The level of training on the technical aspects has predictably been sub-standard and the number of errors occurring by the IRS has been astronomical.
It is unreasonable to expect the IRS person who ‘processes these forms to be a technical expert in the matter’. As such, that person simply follows the ‘script’ that is set out within the Internal Revenue Manual (IRM) on how to process returns. The problem is that the manual has several areas where it contradicts not only the legislation, but it contradicts itself, which has led to a number of penalties being erroneously issued.
Earlier this year, the IRS published a Revenue-Procedure (which was resurrected from a paper from 2009) which at first blush seemed to provide welcome relief.

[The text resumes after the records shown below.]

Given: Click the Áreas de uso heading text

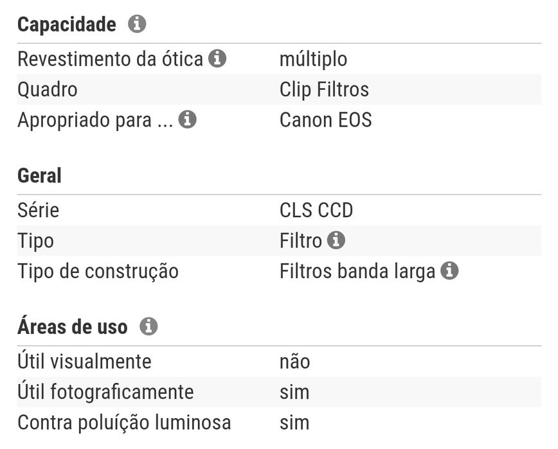Looking at the screenshot, I should click(x=72, y=326).
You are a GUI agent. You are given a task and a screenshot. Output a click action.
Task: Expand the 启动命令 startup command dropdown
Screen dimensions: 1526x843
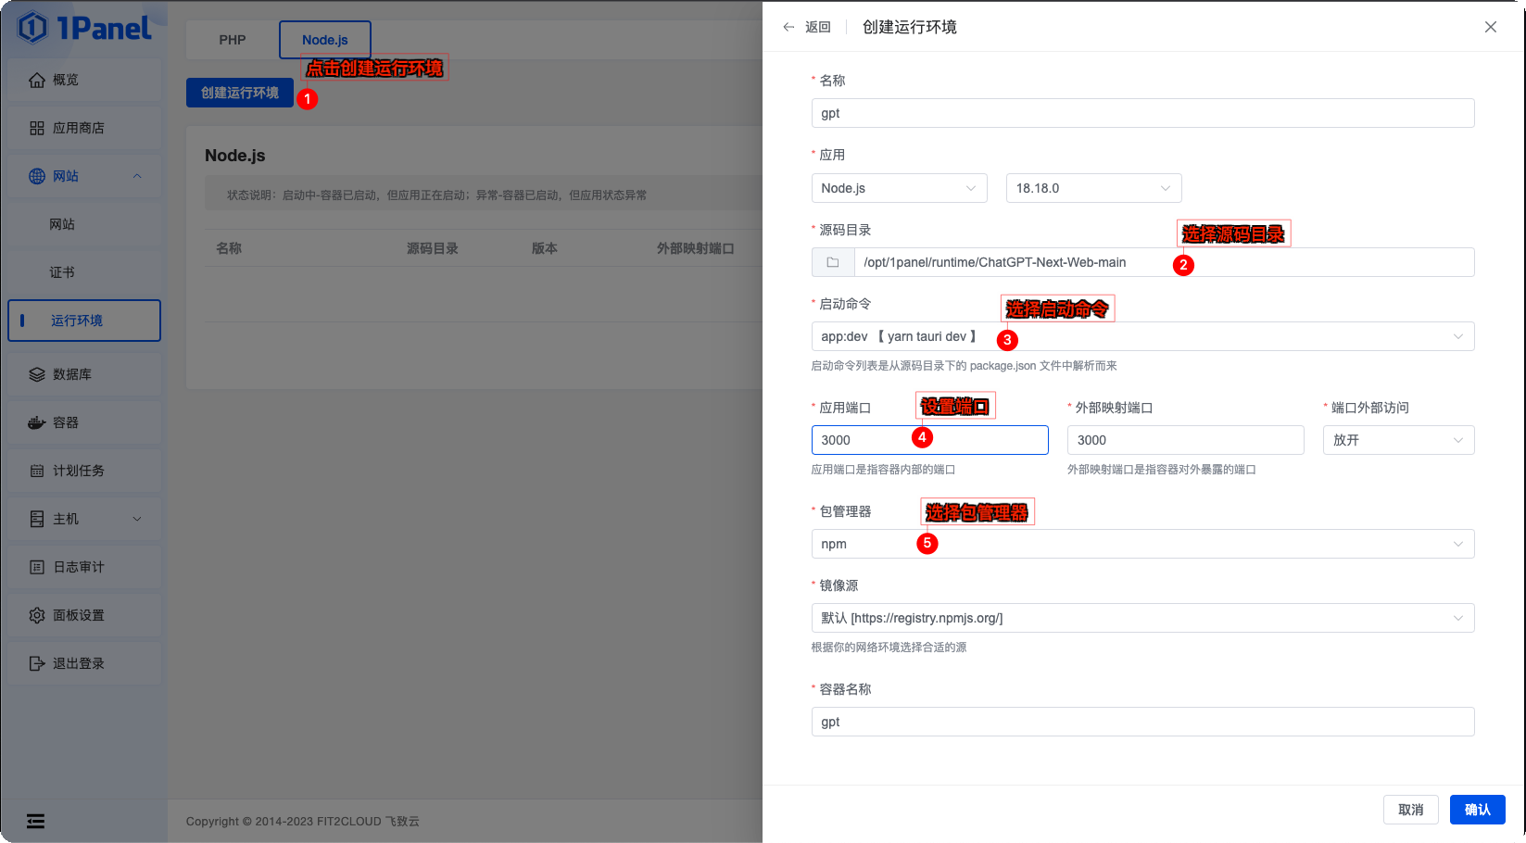pyautogui.click(x=1141, y=336)
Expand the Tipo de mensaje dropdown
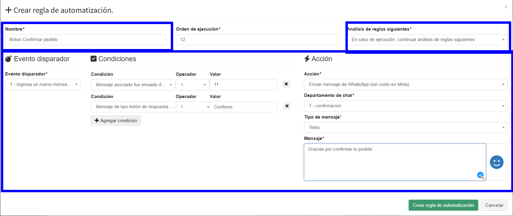Screen dimensions: 513x216 [x=405, y=127]
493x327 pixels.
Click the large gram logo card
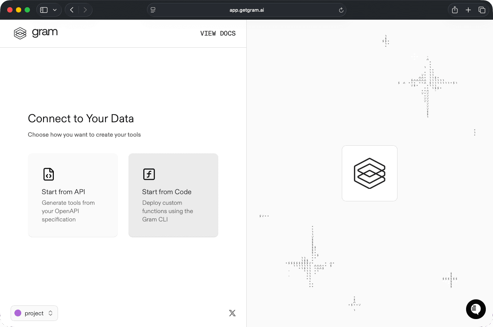pyautogui.click(x=369, y=173)
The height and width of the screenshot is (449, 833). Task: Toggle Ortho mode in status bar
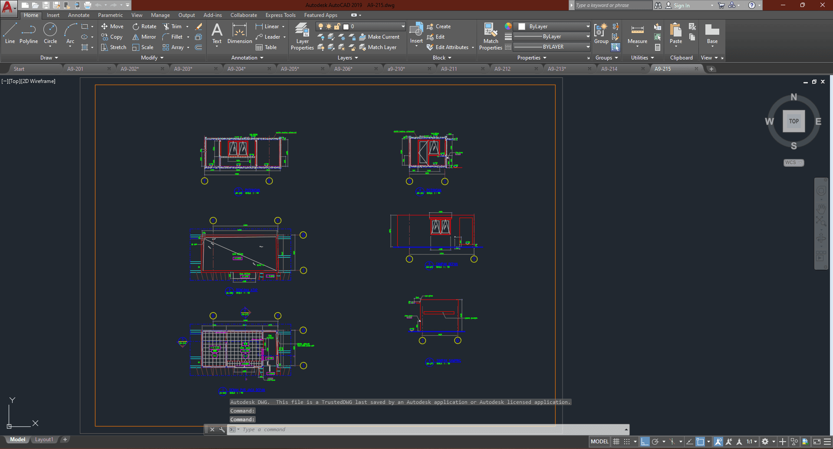pos(645,442)
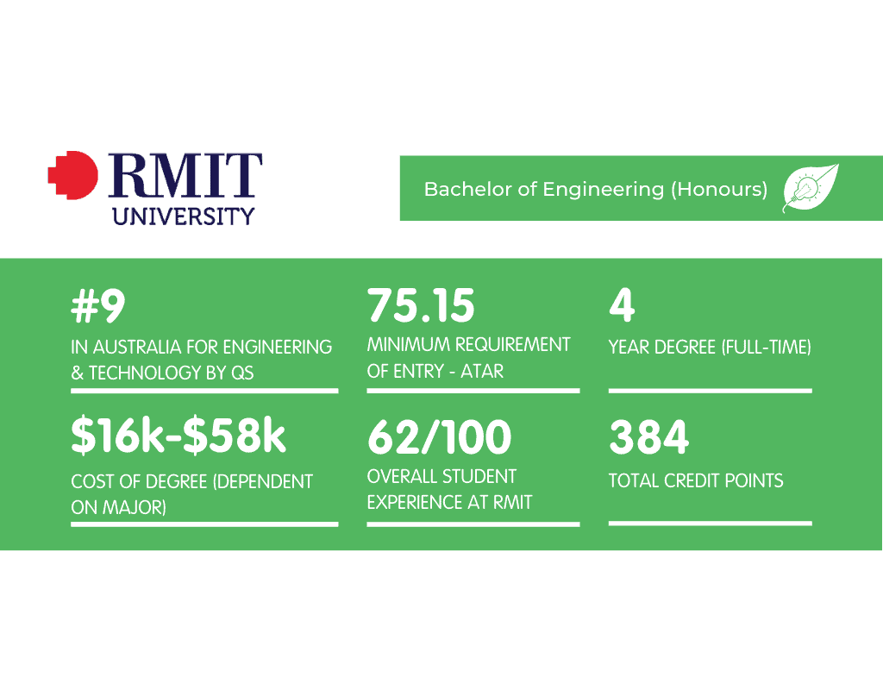The height and width of the screenshot is (690, 883).
Task: Select the leaf lightbulb icon
Action: [811, 189]
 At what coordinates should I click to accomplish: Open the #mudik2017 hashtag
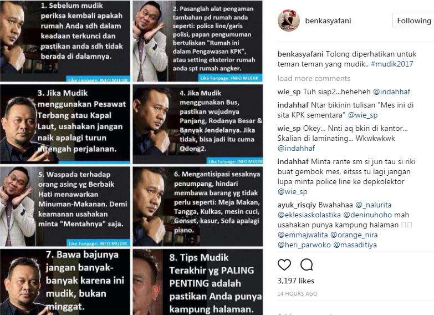click(392, 64)
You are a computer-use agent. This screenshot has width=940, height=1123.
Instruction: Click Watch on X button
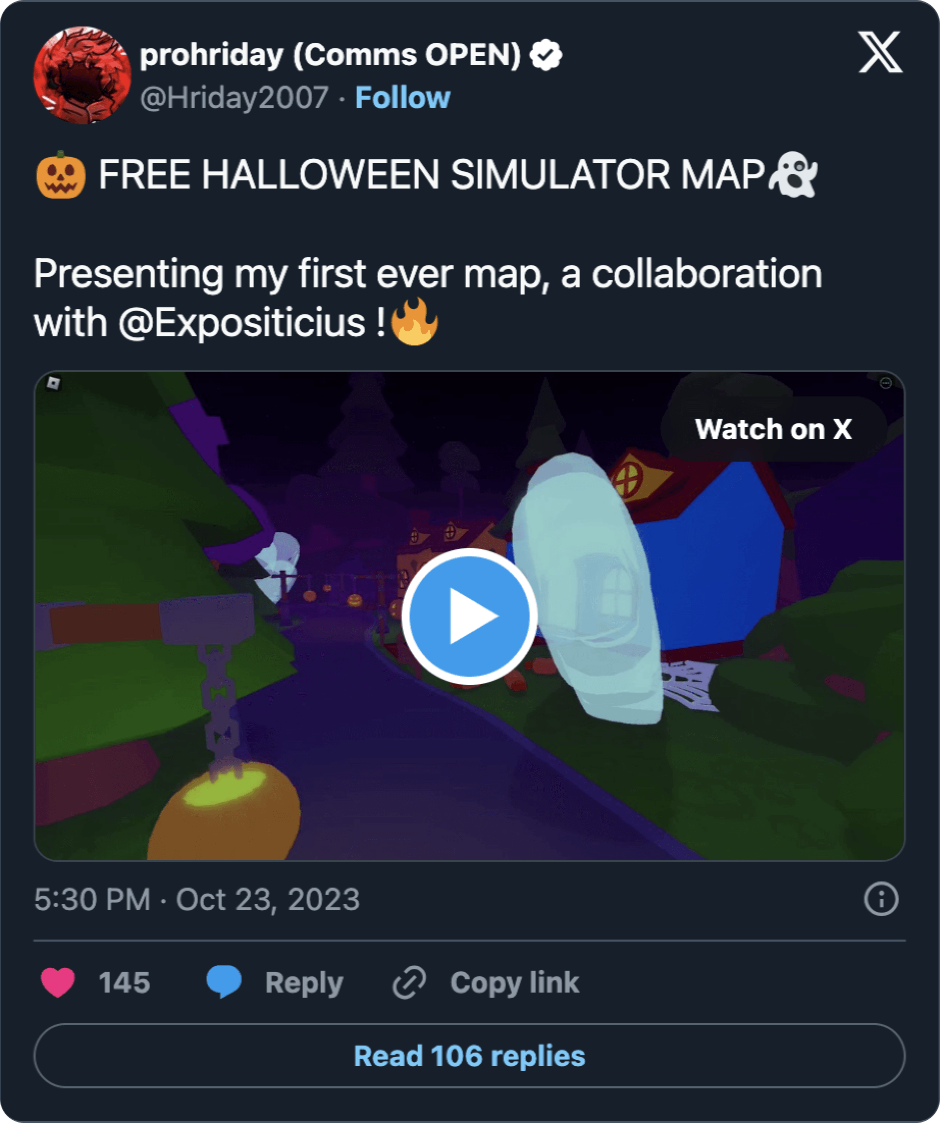(773, 429)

The Revenue procedure is indeed welcome, and its intent is really clear, the IRS simply does not want to be processing forms 3520A and 3520 for foreign pensions. The problem is that the Revenue procedure has been written in a way that means that Kiwisaver (along with a significant number of other pension schemes around the world) cannot rely on it. The (IRS technical) authors of the procedure had sought feedback on the document, and plenty has been given, but unfortunately, since March this year, there have been plenty of other priorities arise for the IRS, and thus the Revenue Procedure does still not adequately address the issues for Kiwisaver schemes.
The procedure can be found here, and if the restriction at 5.03 can be removed, then Kiwisaver owners should be able to rely on it, and the need to worry about forms 3520 and 3520A disappears.
There is great hope that the comments will be listened to, and that the Revenue Procedure adjusted.
The language of the Procedure suggests that as long as all tax has been paid appropriately then even if the form 3520 or 3520A were not filed in the past, then all sins will be forgiven / no penalties will apply. If that language continues into any updated version of the Procedure it will be welcome relief indeed.
However, as a taxpayer a tough decision has to be made:
- Rely on the fact that the procedure may be adjusted to enable Kiwisaver to qualify (and not file form 3520 or 3520A-substitue) in the interim (and as long as all tax is paid, then no penalties may arise), or
- Take the prudent approach of filing the forms and hope that they are not mis-processed by the IRS (on the basis that no reliance will be placed on the Procedure being updated)
As a final word on this point. Any penalties that are imposed for failure to file forms 3520 and 3520A (or 3520-substitue) can be challenged on the basis of ‘reasonable cause’.
Whether or not relief is given for reasonable cause does depend on the facts of every case. Surely however, although the very existence of the Revenue procedure suggests that IRS is aware that taxpayers are confused by the legislation in this area. How then can it be reasonable for taxpayers to be able to get their reporting right?
“Interestingly”, the IRS has only ever provided definitive comment on two foreign pension schemes (a Canadian scheme and a Mexican scheme). In both instances, the IRS did not require members of these schemes to file form 3520/3520A
So, no problems then?
If the Revenue Procedure is written in a way that would exclude the reporting for Kiwisaver schemes on form 3520 and 3520A (or substitute), taxpayers will still have the obligation to report their Kiwisaver on form 8938 (if applicable) or their FBAR. There may also be PFIC considerations and form 8621 if applicable. Lastly, there is the need to understand the treatment where funds are eventually withdrawn from Kiwisaver (at retirement, hardship or for first home loan), and how does PFIC taxation tie-in at that point?
There are also some changes to the application of PIE tax for Kiwisaver schemes in New Zealand from the 2020-21 year onward as a direct result of unfavourable double-taxation events that currently occur (within the PFIC context). Our understanding is that NZ IRD officials believe that the changes will deal with the double taxation, however, there has not yet been an official paper on the matter.